RIOT a la structure d’un RTS arcade, fondé essentiellement sur l’intelligence artificielle. Les joueurs peuvent ainsi s’affronter pour réaliser des choses simples comme maintenir leur position, évacuer une zone ou en atteindre une autre. Il peut y avoir des morts, de la violence, mais ce n’est pas le but principal du jeu.
« RIOT est un simulateur avec un rendu réaliste permettant de mieux comprendre les mécanismes d’une foule »
_ Leonard Menchiari
Quelles difficultés avez-vous rencontrées ?
Plus qu’un jeu, RIOT a pour but d’être un simulateur, donc une part importante du travail est consacrée à obtenir un rendu réaliste qui puisse permettre de mieux comprendre les mécanismes d’une foule et les conséquences réelles, positives ou négatives, d’une émeute, autant sur la police que sur les militants.
Comment impliquer le joueur dans l’émeute ? Comment lui permettre d’en comprendre le sens, le but ?
Chaque carte débute par une introduction décrivant ce qui se déroule dans une émeute spécifique. Toutes les informations sont soigneusement étudiées afin de rester aussi objectif que possible. Après les avoir lues et analysées, le joueur peut décider d’incarner les rebelles ou les policiers (ou de défier un ami sur la même plateforme).
Vous dites sur votre site que le financement participatif vous a permis de voyager, afin de vous documenter et d’aller sur des émeutes à différents endroits de la planète. Pouvez-vous nous en dire plus ?
Hélas, notre budget a été trop faible et nous n’avons pas pu beaucoup voyager. Mais d’un autre côté, j’ai compris que ce n’est pas la peine d’aller très loin pour assister à de tels événements, qui ne sont traités ni par la télévision, ni dans les journaux. J’ai pu accéder à beaucoup plus d’informations depuis là où j’habite, dans ma ville, que ce que j’aurais pu obtenir par n’importe quelle forme de média contrôlée. Mais pour chaque pays, j’ai regardé aussi de nombreuses vidéos et parlé avec beaucoup de gens ayant pu assister personnellement à ces émeutes – aussi bien du côté de la police que des émeutiers. Ce n’est pas une expérience de première main, mais c’est ce que j’ai pu obtenir de plus proche.
« Les jeux vidéo sont juste une forme supplémentaire d’art ou de communication qui peut être utilisée pour parler de tout et n’importe quoi »
_Leonard Menchiari
Est-ce un jeu politique, militant, façon Paolo Pedercini, ou plutôt une étude du fonctionnement d’une émeute ?

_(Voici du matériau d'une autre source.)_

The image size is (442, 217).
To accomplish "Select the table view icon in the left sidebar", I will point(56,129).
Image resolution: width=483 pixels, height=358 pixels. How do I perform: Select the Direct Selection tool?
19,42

Les deux, je dirais. Et aussi un « outil d’information ». L’éditeur de jeu, qui vous donnera la possibilité de recréer des cartes et de les utiliser comme un outil pour informer les mouvements activistes, est quelque chose d’inédit à ma connaissance.

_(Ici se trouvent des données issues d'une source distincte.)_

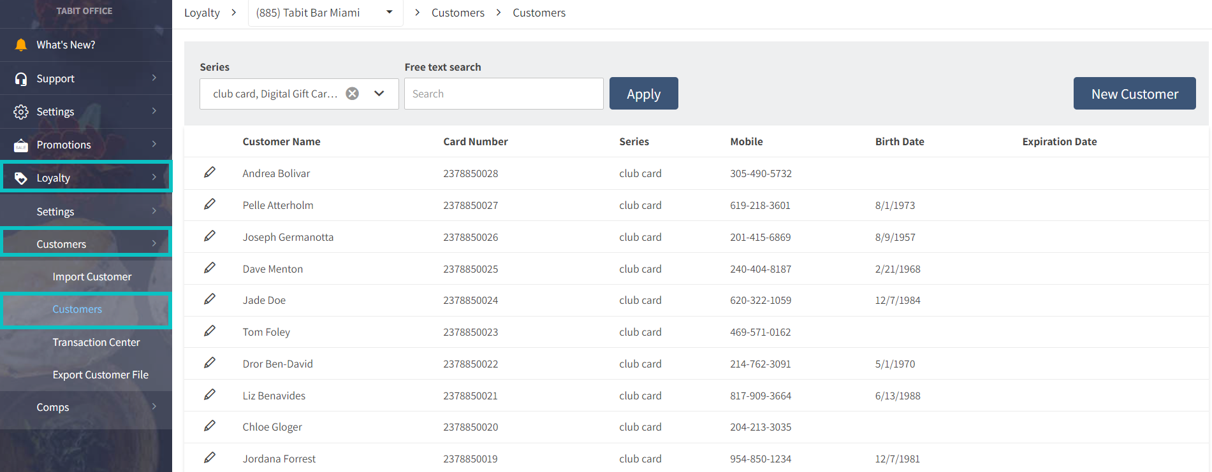The width and height of the screenshot is (1212, 472).
Task: Click the New Customer button
Action: click(1134, 94)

Comment les jeux vidéo peuvent-ils être davantage connectés au monde dans un but politique ?
En définitive, les jeux vidéo sont juste une forme supplémentaire d’art ou de communication qui peut être utilisée pour parler de tout et n’importe quoi. Et grâce à la technologie d’aujourd’hui nous avons des moyens de création beaucoup plus accessibles, quelle que soit la forme artistique envisagée.
Avant RIOT, vous travailliez dans le cinéma.
Oui, j’ai vécu à Los Angeles durant six ans. Après avoir retenu quelques leçons amères sur le système politique et économique qui prévaut à la télévision et à Hollywood depuis une décennie, j’ai décidé de quitter cette ville et de commencer quelque chose de nouveau.